An etymological connection between Old Turkic yat and yada/jada and similar-sounding words in modern Western European languages has been ruled out (Clauson, p. 883; cf. Pelliot, p. 424). Moreover, it has been asserted that “the yada or jada stone is a bezoar and has nothing to do with ‘jade’, either with the word or the thing” (Pelliot, p. 424). But this claim does not accord with the literature on the Bezoar-stone (Pers. bāzahr), which is a well-documented agent for neutralizing poison, including occasionally poisonous stings (Ruska and Plessner, pp. 1155-56). Nor is it supported by the medieval literature about the weather-influencing properties of the yada-taš, mentioned above. It should be remembered in this context that in Chinese culture as late as Tang times (Schafer, p. 225), it was the emperor, in his role as chief shaman, “who compelled the attendance of the rain-dragons with his wand of green nephrite;” and the awareness in 12th-century eastern Iran of stories revealing the importance in China of the shamans’ role in bringing beneficial rain is well attested by Marvazi (p. 25) and others. The use of qāš for jade in Turkish is attested since the 11th century, first by Biruni (p. 198), and later by Kashghari (Kāšḡari, p. 511). Jade was probably extracted at Kashghar (Kāšḡar) by this time, but the passage in Kashghari’s Dictionary (of the 1070s) is apparently based on the corresponding one in Biruni’s book, Ketāb al-jamāher fi maʿrefat al-jawāher. Biruni uses the terms Qāš and Qārā Qāš for the two rivers of Khotan from which jade was extracted, whereas Kashghari calls them the Urung Qāš Okuz and the Qārā Qāš Okuz.

Mines and varieties. The acknowledged classic source of nephrite for both the Chinese and Western Asian worlds for millennia was Khotan, near the foot of the Kunlun mountains, on the southwest side of the Tarim Basin. The mineral appears in a wide range of greens (typically more or less dull and blending with other colors), as well as colors ranging from a pure, translucent white (the rarest and the most sought after both in western and eastern Asia) through various shades of off-white, to yellowish, tan, iron-red (normally occurring in the pebble’s rind, where the iron content is strongly oxidized), to brown and black (the last almost invariably a very dark green when viewed through strong transmitted light). Even relatively small pieces of nephrite are very often variegated both in color and degree of translucency. Biruni states: “Jade (yašm) is extracted from two river valleys in Khotan where the reeds (or canes) form thickets. One of the river valleys is called Qāš, and there the superior white material is extracted, and it is not taken from its ultimate source [i.e., it is found as rollers in the streambed and not at its origin, from which it is washed down]. The big pieces of it are reserved for the king personally, and the small ones are for the populace” (p. 198; italics added). The author of the Ḥodud al-ʿālam (372/982) had earlier reported that “the jade stone (sang i yashm) comes from the rivers of Khotan” (Ḥodud al-ʿālam, tr. p. 86)

### MATERIAL PROVIDED:

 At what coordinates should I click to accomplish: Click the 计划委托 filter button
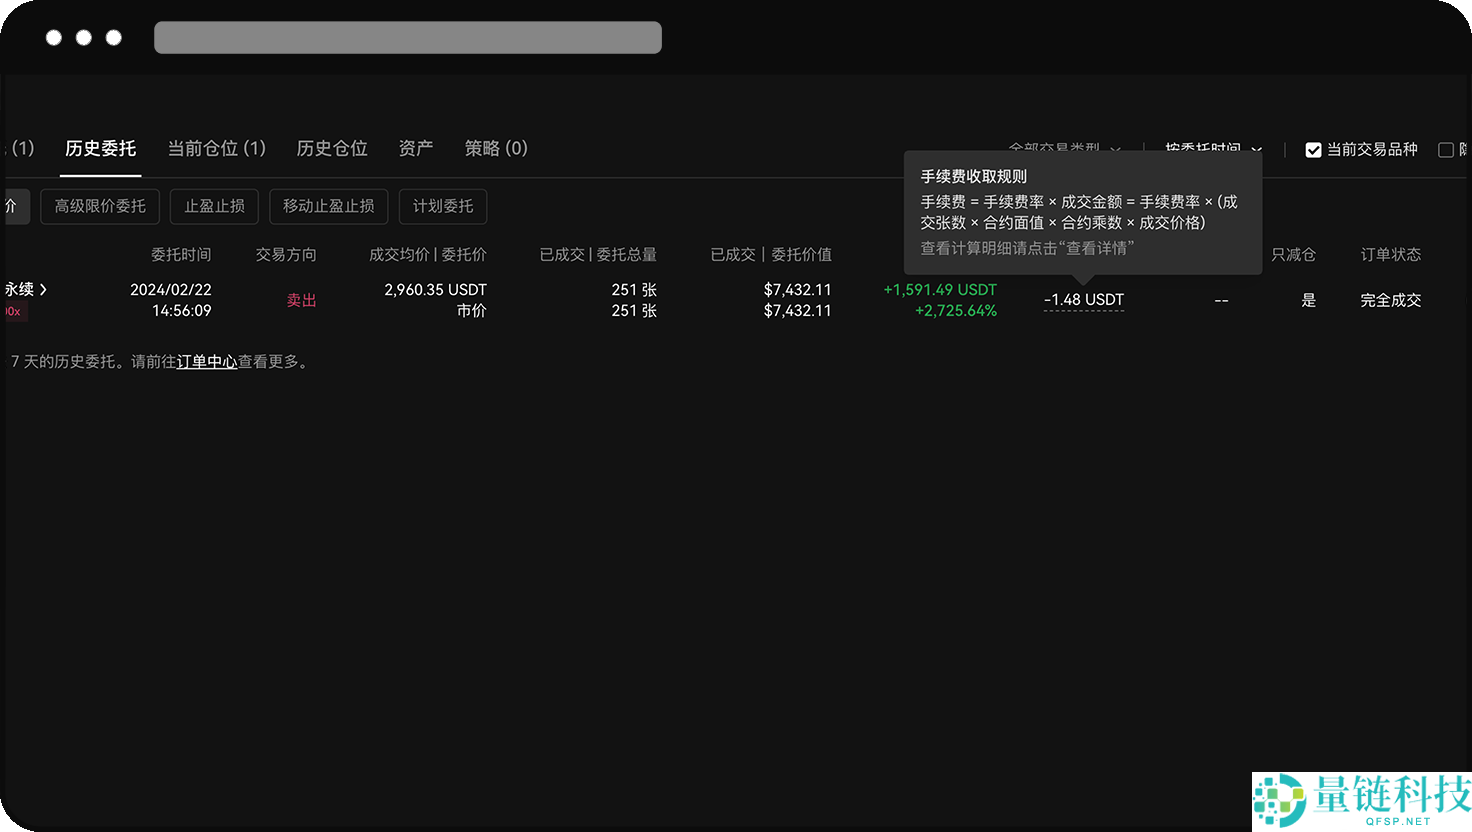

### STUDY QUESTIONS:
• 1. In the passage on jade, what names does Kashghari give the two rivers of Khotan?
• 2. Please proceed with the passage on jade, picking up after its final sentence.
The listing is separate material and has no connection to the passage on jade.

### ANSWERS GIVEN:
• 1. The Urung Qāš Okuz and the Qārā Qāš Okuz.

• 2.
It seems now established that in early times the Chinese had other sources of nephrite in China itself (Middleton and Freestone, pp. 414 and 417, apud Guang and Zhichun). Another major source, Kashghar, seems to have been feeding jade into the supply stream, probably starting as early as the 11th century, and in any case not later than the 13th. In a Persian panegyric from the late 11th or early 12th century by Lāmeʿi of Gorgān, a warrior wears “Kashghar jade” on his arms (Melikian-Chirvani, 1997/2000, p. 132). But as indicated above, Kashghari does not expand on Biruni’s information. Jawhari of Nishapur, writing about a hundred years after Kashghari, also repeats Biruni, and adds that Khotan is the only known source of jade (yašb, p. 219). Aḥmad b. Yusof al-Tifāši (1184-1253), however, indicates only Kashghar as the source of jade, from where it was exported “to all countries” (p. 195). Although for a number of reasons Tifāši is not the best-informed of authorities, his account, in a manner similar to and combined with literary evidence like the aforementioned panegyric, indicates that Kashghar was a source of jade, whose deposits must have been exploited in a significant manner before his time in order for him to have heard of it. At the beginning of the 14th century, Kāšāni (p. 139) observes that jade (yašb) “comes in varieties, and its mines are in Ḵitāy and Ṭuḡmāj.” Ḵitāy/ Khitay, Anglicized to Cathay, is an old name for northern China, and was derived from the name of the Ḵitāʾ confederation, while Ṭuḡmāj, also spelled Ṭuḡmāj, is a region in Turkistan. Kāšāni’s usage of “Ḵatāy” may not, however, have referred to northern China but to the former territory of the Qārā Ḵatāy, a branch of the Ḵatāʾ who moved to the south and west in the 12th century and were the overlords of much of Turkistan in the period leading up to the conquests of Chingiz Khan. Nevertheless, the possibility that northern China may have been an important source of nephrite is suggested by the fact that on a recent visit to Mongolia the author became aware that jade is retrieved there and was able to acquire significant amounts of rough nephrite, including sizable pieces of fine white material. Its source does not seem to be officially documented, but according to word of mouth this material is sold on the Chinese market. It appears plausible that this source was already exploited long ago, but escaped scholarly attention.

(Manuel Keene)

Originally Published: December 15, 2007

Last Updated: April 5, 2012

This article is available in print.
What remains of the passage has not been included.